== Data rows

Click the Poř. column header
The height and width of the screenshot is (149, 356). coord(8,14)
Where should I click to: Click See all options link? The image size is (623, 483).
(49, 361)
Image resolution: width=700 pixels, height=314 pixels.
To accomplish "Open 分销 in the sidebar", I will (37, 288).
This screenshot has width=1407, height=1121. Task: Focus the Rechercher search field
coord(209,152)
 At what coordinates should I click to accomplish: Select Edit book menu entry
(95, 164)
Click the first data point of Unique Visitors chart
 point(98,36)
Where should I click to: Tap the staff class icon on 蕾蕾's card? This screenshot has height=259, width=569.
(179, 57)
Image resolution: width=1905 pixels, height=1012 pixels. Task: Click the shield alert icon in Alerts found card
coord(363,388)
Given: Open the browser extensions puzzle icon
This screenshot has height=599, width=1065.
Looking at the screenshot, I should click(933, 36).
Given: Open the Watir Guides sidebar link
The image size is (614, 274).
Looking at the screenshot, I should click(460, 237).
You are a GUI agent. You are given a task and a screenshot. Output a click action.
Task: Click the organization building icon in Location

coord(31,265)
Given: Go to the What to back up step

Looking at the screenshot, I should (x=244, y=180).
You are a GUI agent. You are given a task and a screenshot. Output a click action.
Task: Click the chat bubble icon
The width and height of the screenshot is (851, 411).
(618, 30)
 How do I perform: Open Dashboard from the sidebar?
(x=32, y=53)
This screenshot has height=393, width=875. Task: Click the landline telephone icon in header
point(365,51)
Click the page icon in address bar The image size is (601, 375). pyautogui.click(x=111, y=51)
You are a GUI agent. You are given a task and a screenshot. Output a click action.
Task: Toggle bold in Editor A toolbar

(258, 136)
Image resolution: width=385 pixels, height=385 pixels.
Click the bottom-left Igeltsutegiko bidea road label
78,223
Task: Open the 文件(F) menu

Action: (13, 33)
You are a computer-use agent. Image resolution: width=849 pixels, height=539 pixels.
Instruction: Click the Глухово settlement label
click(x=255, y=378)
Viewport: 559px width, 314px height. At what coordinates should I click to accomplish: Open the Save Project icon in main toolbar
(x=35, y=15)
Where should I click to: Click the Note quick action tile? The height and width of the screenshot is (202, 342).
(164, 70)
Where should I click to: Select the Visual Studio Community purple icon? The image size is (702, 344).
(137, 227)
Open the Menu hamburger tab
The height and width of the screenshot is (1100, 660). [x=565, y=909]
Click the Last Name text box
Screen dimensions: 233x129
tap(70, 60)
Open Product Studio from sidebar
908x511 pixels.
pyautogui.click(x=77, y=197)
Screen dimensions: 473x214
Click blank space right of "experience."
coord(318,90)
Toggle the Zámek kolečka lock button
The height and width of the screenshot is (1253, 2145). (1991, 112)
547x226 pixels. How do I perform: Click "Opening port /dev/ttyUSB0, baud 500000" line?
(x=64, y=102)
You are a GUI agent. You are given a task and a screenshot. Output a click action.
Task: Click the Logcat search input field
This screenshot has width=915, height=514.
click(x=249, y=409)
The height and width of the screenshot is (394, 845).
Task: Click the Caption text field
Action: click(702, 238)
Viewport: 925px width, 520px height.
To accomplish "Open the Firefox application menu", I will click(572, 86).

====

* What is expected
Give the lines of the records above, from the line containing "This screenshot has height=393, width=875." through the line containing "Click the page", as a JSON list of strings with one string per line and blank lines omitted.

* The output
[
  "This screenshot has height=393, width=875. Task: Click the landline telephone icon in header",
  "point(365,51)",
  "Click the page icon in address bar The image size is (601, 375). pyautogui.click(x=111, y=51)"
]